■ Objective: Count the lines below that contain the string "target" and reply with that number only.

■ Exercise materials:
:::::

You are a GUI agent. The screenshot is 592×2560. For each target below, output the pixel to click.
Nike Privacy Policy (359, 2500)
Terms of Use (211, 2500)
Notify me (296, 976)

:::::

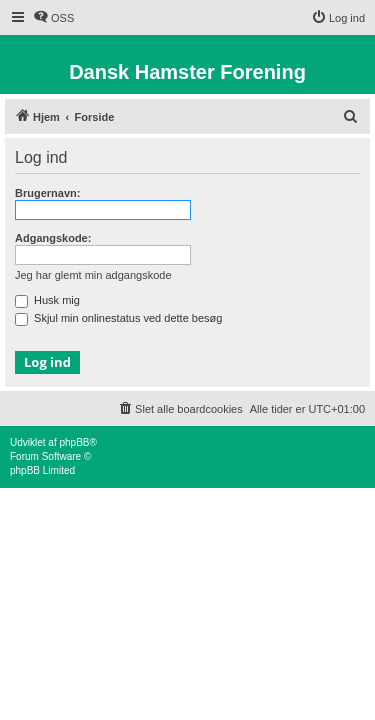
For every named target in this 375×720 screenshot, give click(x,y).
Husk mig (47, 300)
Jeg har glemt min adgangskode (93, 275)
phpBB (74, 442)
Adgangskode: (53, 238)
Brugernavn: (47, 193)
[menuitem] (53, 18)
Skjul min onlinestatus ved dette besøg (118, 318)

:::::

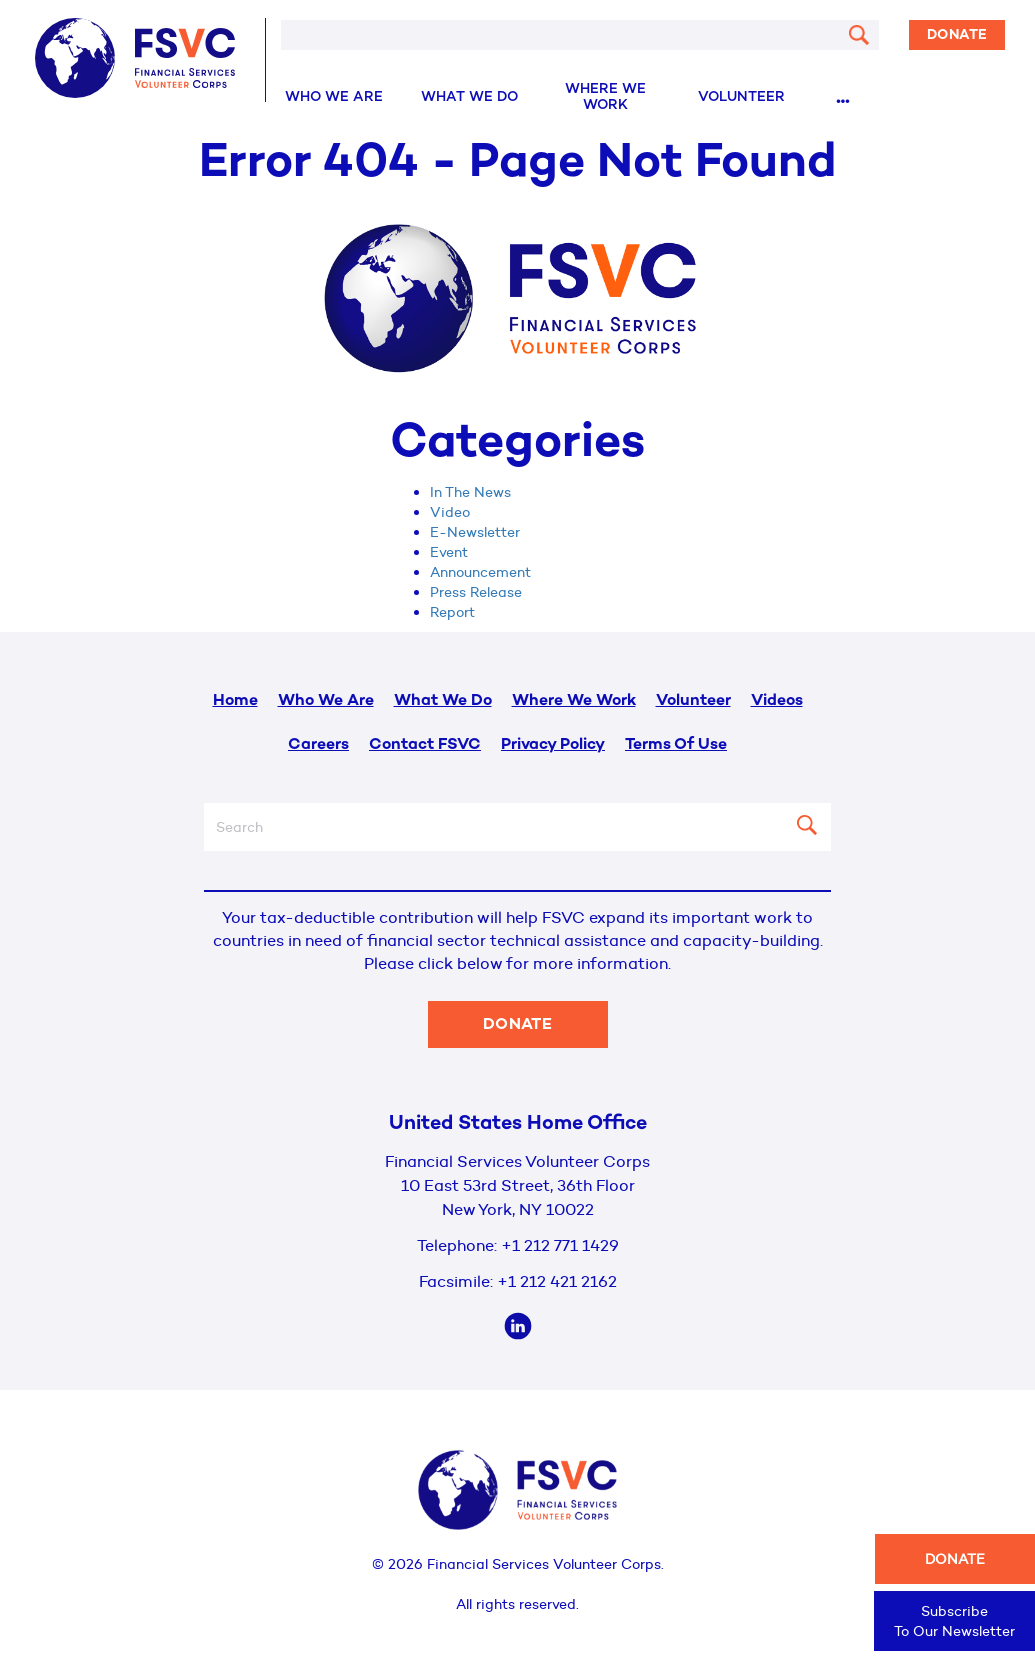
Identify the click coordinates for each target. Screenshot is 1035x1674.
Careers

:::::

■ Output for this exercise: 3